Your objective: Copy out the entries below word for word, starting at the line that contains "Click the Lingotin" and continuing through the end of the entries, with both ends included.

──────────────────────────────

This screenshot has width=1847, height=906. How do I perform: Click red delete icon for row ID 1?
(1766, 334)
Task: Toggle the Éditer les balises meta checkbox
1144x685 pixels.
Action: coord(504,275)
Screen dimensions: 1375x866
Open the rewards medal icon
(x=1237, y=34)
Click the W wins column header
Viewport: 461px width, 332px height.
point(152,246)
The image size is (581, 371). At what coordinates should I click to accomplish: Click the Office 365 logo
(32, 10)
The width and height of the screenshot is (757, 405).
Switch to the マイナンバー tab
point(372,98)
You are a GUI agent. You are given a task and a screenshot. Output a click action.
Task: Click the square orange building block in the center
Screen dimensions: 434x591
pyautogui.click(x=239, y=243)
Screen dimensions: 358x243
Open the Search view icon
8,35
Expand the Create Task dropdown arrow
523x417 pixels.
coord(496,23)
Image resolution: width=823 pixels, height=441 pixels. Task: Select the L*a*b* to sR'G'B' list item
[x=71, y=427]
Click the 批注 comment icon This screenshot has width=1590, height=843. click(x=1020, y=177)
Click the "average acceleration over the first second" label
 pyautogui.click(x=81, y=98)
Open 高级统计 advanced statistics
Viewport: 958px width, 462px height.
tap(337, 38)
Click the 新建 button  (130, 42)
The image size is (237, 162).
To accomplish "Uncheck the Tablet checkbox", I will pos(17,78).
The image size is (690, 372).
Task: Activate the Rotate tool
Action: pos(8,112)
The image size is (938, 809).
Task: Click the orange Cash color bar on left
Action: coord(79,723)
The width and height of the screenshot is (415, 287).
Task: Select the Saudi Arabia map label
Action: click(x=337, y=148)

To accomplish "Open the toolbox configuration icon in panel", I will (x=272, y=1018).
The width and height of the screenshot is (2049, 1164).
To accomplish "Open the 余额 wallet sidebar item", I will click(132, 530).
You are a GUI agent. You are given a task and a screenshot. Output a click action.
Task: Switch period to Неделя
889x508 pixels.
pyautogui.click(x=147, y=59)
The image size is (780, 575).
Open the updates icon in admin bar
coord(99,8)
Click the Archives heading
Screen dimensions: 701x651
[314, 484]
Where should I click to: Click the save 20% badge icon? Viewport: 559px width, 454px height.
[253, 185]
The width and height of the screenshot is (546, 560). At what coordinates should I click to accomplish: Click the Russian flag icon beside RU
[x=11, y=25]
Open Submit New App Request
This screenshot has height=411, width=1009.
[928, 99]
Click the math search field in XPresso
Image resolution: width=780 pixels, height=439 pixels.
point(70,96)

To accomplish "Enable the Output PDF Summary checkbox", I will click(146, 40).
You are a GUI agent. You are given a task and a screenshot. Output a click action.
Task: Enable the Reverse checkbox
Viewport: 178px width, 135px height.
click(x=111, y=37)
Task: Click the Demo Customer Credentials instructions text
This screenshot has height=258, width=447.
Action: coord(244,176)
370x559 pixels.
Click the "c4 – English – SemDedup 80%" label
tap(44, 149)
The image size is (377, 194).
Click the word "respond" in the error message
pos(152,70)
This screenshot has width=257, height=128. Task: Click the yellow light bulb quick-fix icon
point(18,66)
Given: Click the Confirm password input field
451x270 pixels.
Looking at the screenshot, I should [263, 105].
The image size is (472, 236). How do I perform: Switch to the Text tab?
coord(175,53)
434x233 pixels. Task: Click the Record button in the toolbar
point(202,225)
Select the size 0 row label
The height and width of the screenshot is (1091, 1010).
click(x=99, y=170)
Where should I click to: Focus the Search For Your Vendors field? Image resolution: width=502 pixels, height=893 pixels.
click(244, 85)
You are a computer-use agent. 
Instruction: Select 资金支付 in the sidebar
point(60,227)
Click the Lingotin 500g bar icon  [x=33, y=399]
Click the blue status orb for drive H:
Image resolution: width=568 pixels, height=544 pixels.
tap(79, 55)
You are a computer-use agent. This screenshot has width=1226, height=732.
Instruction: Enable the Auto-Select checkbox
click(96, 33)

──────────────────────────────

Reply:
Click the Lingotin 500g bar icon  [x=33, y=399]
Click the blue status orb for drive H:
Image resolution: width=568 pixels, height=544 pixels.
tap(79, 55)
You are a computer-use agent. This screenshot has width=1226, height=732.
Instruction: Enable the Auto-Select checkbox
click(96, 33)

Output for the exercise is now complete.